# DATA SECTION
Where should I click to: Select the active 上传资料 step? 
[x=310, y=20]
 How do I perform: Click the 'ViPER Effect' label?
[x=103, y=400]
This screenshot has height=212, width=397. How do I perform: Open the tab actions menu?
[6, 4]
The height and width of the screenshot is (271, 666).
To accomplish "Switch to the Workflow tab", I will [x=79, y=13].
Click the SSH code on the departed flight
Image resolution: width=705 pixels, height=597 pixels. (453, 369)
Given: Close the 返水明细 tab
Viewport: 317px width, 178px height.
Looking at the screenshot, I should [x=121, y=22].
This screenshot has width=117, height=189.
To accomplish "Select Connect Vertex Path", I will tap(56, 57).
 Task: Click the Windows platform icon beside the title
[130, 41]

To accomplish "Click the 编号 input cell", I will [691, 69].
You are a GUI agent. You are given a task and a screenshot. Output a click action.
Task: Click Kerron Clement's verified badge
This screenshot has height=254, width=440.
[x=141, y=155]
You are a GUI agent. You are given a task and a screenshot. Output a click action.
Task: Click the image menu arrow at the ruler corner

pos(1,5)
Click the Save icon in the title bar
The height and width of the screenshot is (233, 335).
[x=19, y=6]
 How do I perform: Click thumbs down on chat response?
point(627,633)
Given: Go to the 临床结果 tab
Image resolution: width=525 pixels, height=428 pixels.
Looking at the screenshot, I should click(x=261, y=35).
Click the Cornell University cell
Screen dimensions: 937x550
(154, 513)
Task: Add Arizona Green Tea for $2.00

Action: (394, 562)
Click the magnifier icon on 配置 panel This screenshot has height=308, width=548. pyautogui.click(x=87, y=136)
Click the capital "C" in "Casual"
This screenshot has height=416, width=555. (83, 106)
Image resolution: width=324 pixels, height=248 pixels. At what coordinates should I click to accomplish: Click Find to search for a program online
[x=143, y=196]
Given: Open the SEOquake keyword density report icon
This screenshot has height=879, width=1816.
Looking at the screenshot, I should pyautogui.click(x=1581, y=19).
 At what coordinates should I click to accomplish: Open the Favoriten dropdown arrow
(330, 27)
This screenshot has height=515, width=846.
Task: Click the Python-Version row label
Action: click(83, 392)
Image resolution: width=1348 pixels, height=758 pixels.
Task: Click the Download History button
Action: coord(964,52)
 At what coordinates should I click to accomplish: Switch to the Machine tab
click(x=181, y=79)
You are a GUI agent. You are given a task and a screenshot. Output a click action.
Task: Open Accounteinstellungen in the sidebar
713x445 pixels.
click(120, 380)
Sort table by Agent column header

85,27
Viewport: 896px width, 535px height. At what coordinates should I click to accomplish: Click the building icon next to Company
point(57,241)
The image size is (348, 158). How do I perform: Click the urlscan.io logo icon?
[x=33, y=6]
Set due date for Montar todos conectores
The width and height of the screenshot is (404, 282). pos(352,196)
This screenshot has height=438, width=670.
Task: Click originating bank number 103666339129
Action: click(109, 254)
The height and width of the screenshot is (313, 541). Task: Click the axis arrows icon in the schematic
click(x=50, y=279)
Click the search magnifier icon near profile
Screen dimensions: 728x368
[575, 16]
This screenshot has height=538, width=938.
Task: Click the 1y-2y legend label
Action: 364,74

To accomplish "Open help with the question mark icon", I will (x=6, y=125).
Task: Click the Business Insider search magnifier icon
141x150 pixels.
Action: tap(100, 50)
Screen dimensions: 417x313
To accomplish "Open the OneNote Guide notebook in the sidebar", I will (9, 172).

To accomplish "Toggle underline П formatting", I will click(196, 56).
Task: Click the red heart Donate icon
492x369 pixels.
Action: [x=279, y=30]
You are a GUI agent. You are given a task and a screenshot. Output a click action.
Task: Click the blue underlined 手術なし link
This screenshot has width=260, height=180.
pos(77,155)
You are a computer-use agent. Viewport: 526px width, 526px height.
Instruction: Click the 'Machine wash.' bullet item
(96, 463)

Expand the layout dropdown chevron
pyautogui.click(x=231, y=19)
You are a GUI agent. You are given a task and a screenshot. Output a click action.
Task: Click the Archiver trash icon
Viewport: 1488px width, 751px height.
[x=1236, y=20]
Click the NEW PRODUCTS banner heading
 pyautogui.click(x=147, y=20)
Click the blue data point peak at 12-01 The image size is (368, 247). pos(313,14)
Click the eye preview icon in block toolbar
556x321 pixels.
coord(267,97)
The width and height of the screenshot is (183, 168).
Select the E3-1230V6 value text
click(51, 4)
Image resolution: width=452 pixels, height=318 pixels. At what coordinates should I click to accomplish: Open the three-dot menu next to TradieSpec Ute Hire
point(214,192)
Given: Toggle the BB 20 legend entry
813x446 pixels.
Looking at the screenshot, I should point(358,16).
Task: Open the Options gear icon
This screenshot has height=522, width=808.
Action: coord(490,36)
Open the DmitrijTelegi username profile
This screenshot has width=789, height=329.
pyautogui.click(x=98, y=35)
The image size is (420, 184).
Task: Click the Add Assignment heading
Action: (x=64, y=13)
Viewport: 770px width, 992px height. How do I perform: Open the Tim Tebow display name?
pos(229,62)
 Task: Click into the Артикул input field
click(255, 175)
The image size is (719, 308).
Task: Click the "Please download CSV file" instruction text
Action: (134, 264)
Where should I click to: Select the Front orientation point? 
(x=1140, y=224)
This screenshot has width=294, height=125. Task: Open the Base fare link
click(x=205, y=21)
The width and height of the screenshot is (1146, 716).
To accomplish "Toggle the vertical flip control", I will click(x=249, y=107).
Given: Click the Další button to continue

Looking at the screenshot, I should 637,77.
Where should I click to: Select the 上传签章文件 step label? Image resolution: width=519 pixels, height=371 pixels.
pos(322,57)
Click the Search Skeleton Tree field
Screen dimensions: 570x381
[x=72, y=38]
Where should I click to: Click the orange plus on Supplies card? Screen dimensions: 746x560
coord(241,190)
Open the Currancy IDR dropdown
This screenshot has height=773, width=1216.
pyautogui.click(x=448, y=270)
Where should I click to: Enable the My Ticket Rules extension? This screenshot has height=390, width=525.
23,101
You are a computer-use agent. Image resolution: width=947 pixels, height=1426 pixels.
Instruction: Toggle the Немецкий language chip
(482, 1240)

# HOW TO COMPLETE THIS TASK
Show the lines of the records that contain the word "sidebar".

# OUTPUT FOR THIS TASK
Task: Open Accounteinstellungen in the sidebar
To accomplish "Open the OneNote Guide notebook in the sidebar", I will (9, 172).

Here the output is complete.